Ces états de négativité remettent en cause un idéalisme amoureux, formel et littéraire. De ce fait, c’est également dans un rapport poétique avec le beau, que le laid surgit à la fois comme le signe d’un désillusionnement, et comme une espèce d’expérimentation avec les codes poétiques d’un système littéraire donné. On pense notamment au pétrarquisme, dont la parodie, ou sa subversion sous forme antipétrarquiste, mobilise souvent le champ sémantique de la laideur. En ce sens, 262le laid intègre – comme chez Marguerite de Navarre et Marot – une quête de véridicité. Que ce soit le désir du « franchement deviser » ou bien le passage par la satire pour montrer plus véritablement les maux romains, Du Bellay met sous les feux croisés un soi-disant idéal qu’il revisite en le confrontant aux référents du laid. Force est de remarquer que les occurrences du mot « laid » sont rares dans l’œuvre bellayenne3. Toutefois, nous verrons que Du Bellay déploie l’univers sémantique de la laideur de diverses manières dans sa poésie.
La question de la laideur se pose autrement chez Du Bellay que chez nos deux auteurs précédents, dont la posture évangélique détermine également, à des degrés divers, l’approche du laid. Dans la mesure où la production ouvertement chrétienne de Du Bellay – tel son recueil Œuvres de l’invention de l’autheur (1552) – ne traite aucunement de la laideur4, on passe avec ce poète de la Pléiade d’une christianisation de la laideur à sa poétisation à part entière. Quoique les résonances évangéliques dans l’œuvre bellayenne – notons que Du Bellay participe également aux tombeaux pour Marguerite de Navarre5 – aient été relevées par Isabelle Garnier6, elles n’ont pas de répercussions notables sur le traitement du laid. Chez Du Bellay, le thème de la laideur implique avant tout une remise en question de l’esthétique néoplatonicienne que reprennent les poètes de la Pléiade, par exemple avec le pétrarquisme et la quête de « l’idée de la beauté ». En même temps, la Pléiade s’intéresse à la dimension sensible et plastique des réalités terrestres. C’est dans un entre-deux dynamique, dans la coïncidence et la concurrence du beau avec le laid, dans leur mélange satirique qu’il faut situer l’interrogation. Le statut du laid se conçoit constamment par rapport à une remise en cause satirico-ludique des critères du beau. Dès lors que le poète rend 263compte de l’absence ou de l’instabilité de l’idéal, il se sert des images du laid pour à la fois exprimer son désenchantement et louer la diversité du monde, car toute véritable beauté est dans le jeu des contrastes.

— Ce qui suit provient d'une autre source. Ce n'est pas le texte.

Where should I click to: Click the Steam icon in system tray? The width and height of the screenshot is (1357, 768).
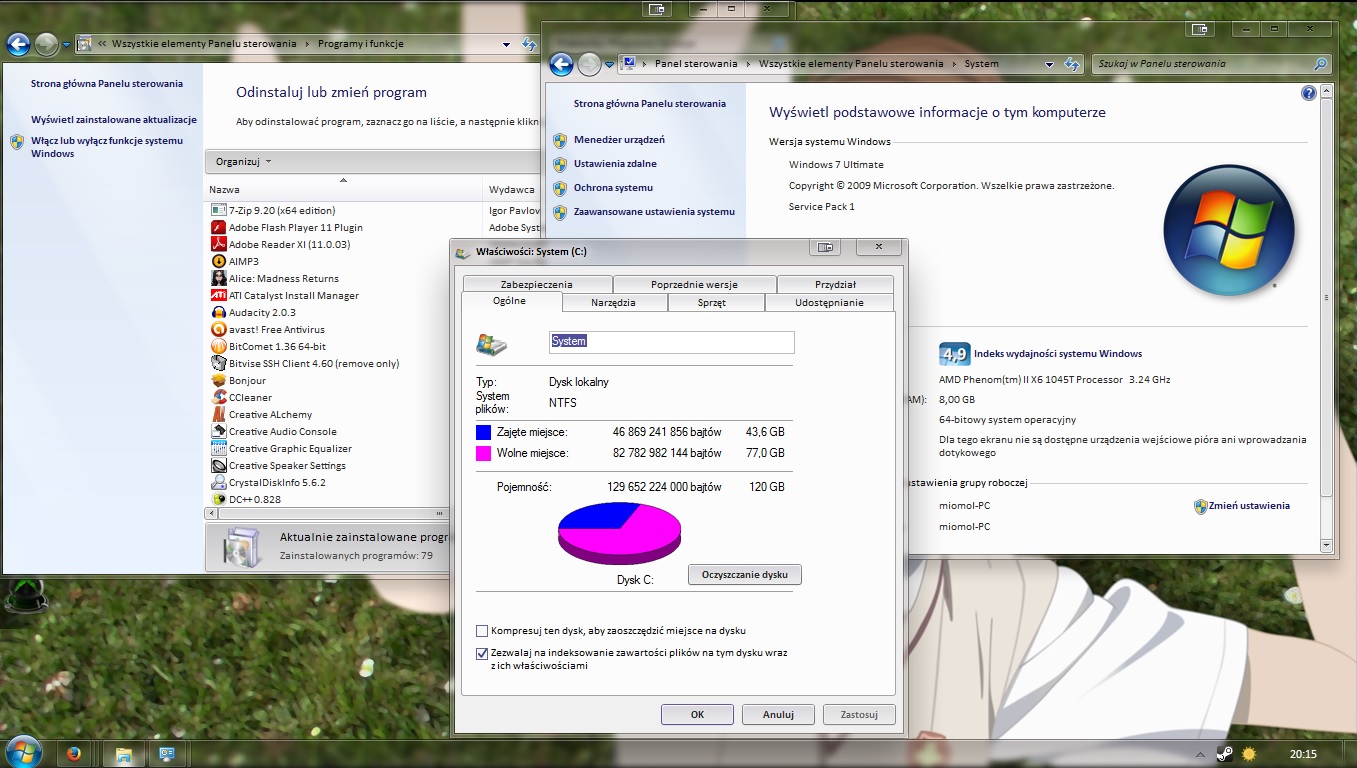tap(1224, 752)
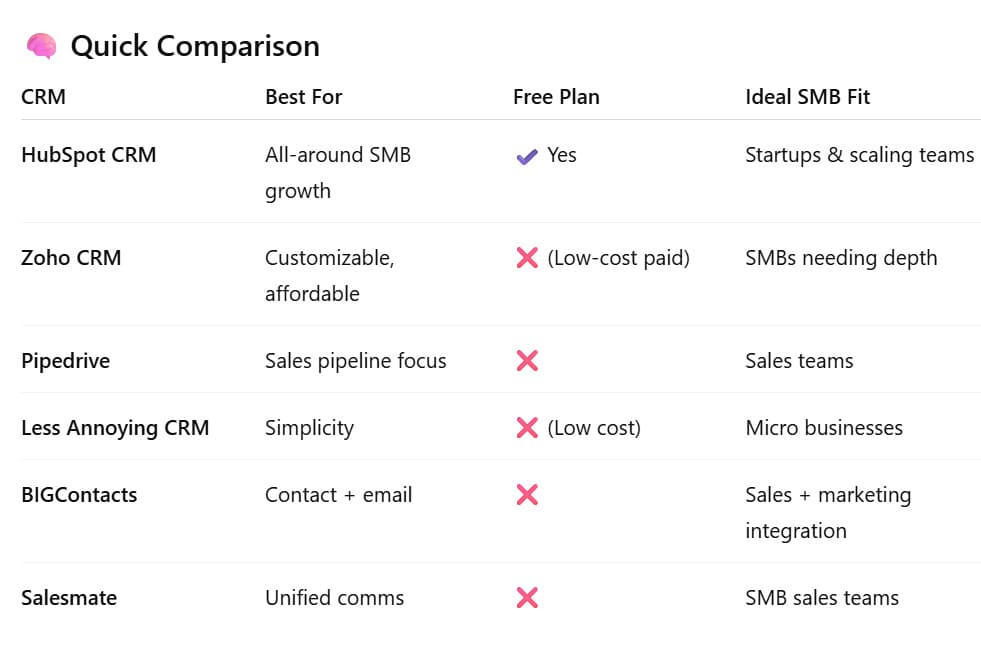This screenshot has width=981, height=657.
Task: Click the purple checkmark in HubSpot row
Action: tap(527, 156)
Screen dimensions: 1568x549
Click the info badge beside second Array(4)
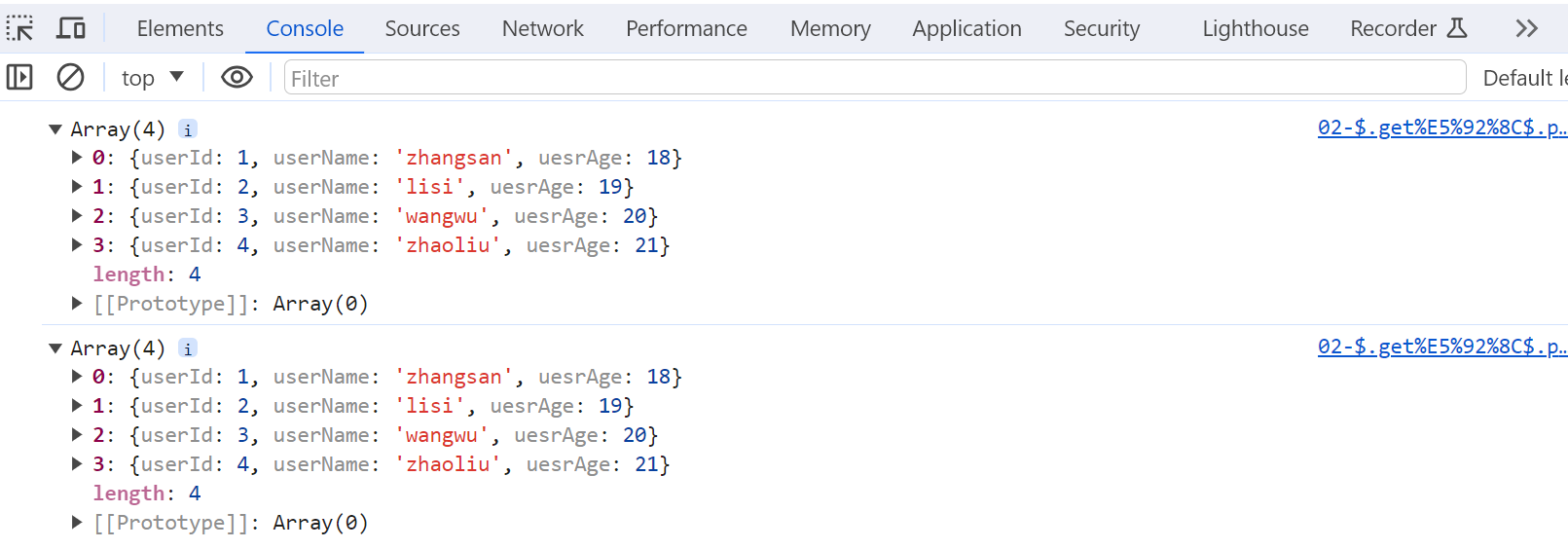pos(188,348)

C’est dans une telle optique que nous interrogerons dans un premier temps le statut du laid dans la poésie pétrarquiste. Entreprise en apparence paradoxale vu la prédilection du poète-amant pour le beau. Or, c’est en creux que ces textes du beau permettent d’interroger son antonyme. Outre le corpus pétrarquiste, nous étudierons le champ sémantique du difforme dans les recueils romains, en particulier dans Les Regrets,qui représentent le laid sous trois aspects : l’enlaidissement et la persona du poète mélancolique, le mélange du beau et du laid dans la satire et, enfin, la fonction de la courtisane romaine.
1 G. H. Tucker, « Beyond Beauty. The Esthetics of the Unsightly in the Poetry of Joachim Du Bellay », Compar(a)ison. An International Journal of Comparative Literature : Ästhetiken des Hässlichen, éd. M. Jakob,no 2, 1997, p. 73.
2 F. Joukovsky, Le Bel Objet. Les paradis artificiels de la Pléiade, Paris, Classiques Garnier, 1991.
3 Voir K. Cameron, Concordance des œuvres poétiques de Joachim Du Bellay, Genève, Droz, 1988 : sept lemmes pour le mot « laid » (2) et ses dérivés « laids » (1), « laide » (3) et « laideur » (1), dont la plupart se trouvent dans les recueils romains, notamment Les Regrets (sonnet 62) et les Divers Jeux rustiques (« Complainte des Satyres aux nymphes »). Les trois autres occurrences apparaissent dans « L’Antérotique » et dans les Vers lyriques (« À Mercure et à sa lyre »).
4 La seule exception est la « Complainte du désespéré » ; voir à ce propos infra, p. 294-296.
5 Voir J. Du Bellay, « Le tombeau de Marguerite de Valois, royne de Navarre », dans Œuvres complètes, éd. O. Millet, Paris, Classiques Garnier, 2013, t. 3, p. 9-46.
6 Voir I. Garnier, « Entre pétrarquisme et néoplatonisme : réminiscences évangéliques dans L’Olive », Cahiers textuel : Du Bellay : La Deffence & L’Olive, lectures croisées, éd. J. Vignes, no 31, 2008, p. 107-126.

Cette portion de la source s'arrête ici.